Top of ENTRIES PROVIDED

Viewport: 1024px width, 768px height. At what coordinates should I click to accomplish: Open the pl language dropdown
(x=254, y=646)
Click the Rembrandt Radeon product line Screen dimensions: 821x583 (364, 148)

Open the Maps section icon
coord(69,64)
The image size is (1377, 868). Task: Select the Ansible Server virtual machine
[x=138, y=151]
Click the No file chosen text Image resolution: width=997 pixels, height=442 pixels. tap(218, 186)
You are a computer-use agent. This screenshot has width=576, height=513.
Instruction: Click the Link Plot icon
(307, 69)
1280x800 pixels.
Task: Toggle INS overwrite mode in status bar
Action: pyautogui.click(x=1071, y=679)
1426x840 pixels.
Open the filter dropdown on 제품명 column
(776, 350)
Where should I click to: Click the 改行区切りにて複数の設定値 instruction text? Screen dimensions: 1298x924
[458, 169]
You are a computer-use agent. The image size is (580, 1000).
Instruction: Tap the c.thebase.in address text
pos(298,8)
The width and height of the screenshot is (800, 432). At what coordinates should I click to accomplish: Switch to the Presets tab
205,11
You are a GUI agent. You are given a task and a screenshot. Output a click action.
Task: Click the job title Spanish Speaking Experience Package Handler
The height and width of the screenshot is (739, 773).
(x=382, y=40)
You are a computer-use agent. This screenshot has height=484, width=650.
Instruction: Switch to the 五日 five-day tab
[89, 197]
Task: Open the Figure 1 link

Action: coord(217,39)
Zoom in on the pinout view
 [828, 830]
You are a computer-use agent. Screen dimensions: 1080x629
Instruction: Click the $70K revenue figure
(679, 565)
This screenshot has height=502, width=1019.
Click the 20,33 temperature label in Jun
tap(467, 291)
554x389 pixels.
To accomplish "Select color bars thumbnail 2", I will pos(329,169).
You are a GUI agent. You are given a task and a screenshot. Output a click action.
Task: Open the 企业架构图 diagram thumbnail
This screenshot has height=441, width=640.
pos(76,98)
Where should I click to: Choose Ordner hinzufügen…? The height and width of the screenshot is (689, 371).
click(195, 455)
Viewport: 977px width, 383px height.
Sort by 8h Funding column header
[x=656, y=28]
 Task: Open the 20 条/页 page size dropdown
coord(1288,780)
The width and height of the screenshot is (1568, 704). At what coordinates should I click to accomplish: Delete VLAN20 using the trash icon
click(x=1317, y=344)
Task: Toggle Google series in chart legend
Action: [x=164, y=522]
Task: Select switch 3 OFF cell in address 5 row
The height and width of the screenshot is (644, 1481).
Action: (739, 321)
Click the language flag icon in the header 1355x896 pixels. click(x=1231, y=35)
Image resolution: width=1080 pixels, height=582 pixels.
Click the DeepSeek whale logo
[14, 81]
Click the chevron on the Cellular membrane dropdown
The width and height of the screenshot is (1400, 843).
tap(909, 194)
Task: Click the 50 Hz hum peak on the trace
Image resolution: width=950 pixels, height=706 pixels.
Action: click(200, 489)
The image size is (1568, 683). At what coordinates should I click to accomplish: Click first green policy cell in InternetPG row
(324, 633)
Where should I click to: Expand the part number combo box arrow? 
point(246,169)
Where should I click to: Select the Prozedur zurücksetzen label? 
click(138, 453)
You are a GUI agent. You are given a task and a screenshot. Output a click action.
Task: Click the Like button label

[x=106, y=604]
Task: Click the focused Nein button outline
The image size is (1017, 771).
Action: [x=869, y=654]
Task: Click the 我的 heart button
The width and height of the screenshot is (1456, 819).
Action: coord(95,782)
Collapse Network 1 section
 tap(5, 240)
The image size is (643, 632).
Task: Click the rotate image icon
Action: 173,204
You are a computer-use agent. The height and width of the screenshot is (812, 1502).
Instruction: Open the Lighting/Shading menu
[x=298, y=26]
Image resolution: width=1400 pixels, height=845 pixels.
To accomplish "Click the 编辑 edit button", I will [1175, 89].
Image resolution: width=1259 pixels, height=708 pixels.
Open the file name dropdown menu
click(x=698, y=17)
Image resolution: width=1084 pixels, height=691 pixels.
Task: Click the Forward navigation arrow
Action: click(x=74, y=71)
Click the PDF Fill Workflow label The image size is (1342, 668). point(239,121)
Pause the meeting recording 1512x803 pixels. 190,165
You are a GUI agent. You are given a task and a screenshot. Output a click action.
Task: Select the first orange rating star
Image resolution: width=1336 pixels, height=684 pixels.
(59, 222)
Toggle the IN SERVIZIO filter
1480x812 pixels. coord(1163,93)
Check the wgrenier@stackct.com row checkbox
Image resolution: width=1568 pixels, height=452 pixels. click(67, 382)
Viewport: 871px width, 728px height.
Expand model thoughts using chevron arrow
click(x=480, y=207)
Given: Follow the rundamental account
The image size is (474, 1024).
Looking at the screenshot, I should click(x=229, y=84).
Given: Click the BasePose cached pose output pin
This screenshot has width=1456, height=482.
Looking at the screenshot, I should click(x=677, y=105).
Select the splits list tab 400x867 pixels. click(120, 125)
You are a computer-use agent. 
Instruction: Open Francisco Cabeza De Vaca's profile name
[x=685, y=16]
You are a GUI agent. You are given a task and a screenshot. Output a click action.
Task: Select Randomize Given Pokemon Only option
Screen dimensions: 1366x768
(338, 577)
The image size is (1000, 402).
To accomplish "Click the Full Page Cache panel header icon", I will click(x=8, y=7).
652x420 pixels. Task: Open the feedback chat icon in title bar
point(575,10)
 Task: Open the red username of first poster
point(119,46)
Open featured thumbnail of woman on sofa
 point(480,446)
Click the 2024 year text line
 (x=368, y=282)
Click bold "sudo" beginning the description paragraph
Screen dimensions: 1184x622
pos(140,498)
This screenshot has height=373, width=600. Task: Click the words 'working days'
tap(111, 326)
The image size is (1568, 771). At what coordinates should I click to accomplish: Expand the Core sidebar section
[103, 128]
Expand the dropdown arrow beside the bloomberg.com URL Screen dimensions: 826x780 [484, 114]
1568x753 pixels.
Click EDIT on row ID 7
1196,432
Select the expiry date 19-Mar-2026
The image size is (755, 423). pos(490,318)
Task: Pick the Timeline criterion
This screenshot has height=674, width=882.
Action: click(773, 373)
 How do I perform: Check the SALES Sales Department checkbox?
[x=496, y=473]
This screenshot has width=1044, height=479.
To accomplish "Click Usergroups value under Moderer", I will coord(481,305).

Bottom of ENTRIES PROVIDED

**BRIEF**
The lines above, from the first through the one containing "Task: Click the job", must be restated word for word, with nothing added.

**PROBLEM SOLUTION**
Viewport: 1024px width, 768px height. At what coordinates should I click to accomplish: Open the pl language dropdown
(x=254, y=646)
Click the Rembrandt Radeon product line Screen dimensions: 821x583 (364, 148)

Open the Maps section icon
coord(69,64)
The image size is (1377, 868). Task: Select the Ansible Server virtual machine
[x=138, y=151]
Click the No file chosen text Image resolution: width=997 pixels, height=442 pixels. tap(218, 186)
You are a computer-use agent. This screenshot has width=576, height=513.
Instruction: Click the Link Plot icon
(307, 69)
1280x800 pixels.
Task: Toggle INS overwrite mode in status bar
Action: pyautogui.click(x=1071, y=679)
1426x840 pixels.
Open the filter dropdown on 제품명 column
(776, 350)
Where should I click to: Click the 改行区切りにて複数の設定値 instruction text? Screen dimensions: 1298x924
[458, 169]
You are a computer-use agent. The image size is (580, 1000).
Instruction: Tap the c.thebase.in address text
pos(298,8)
The width and height of the screenshot is (800, 432). At what coordinates should I click to accomplish: Switch to the Presets tab
205,11
You are a GUI agent. You are given a task and a screenshot. Output a click action.
Task: Click the job title Spanish Speaking Experience Package Handler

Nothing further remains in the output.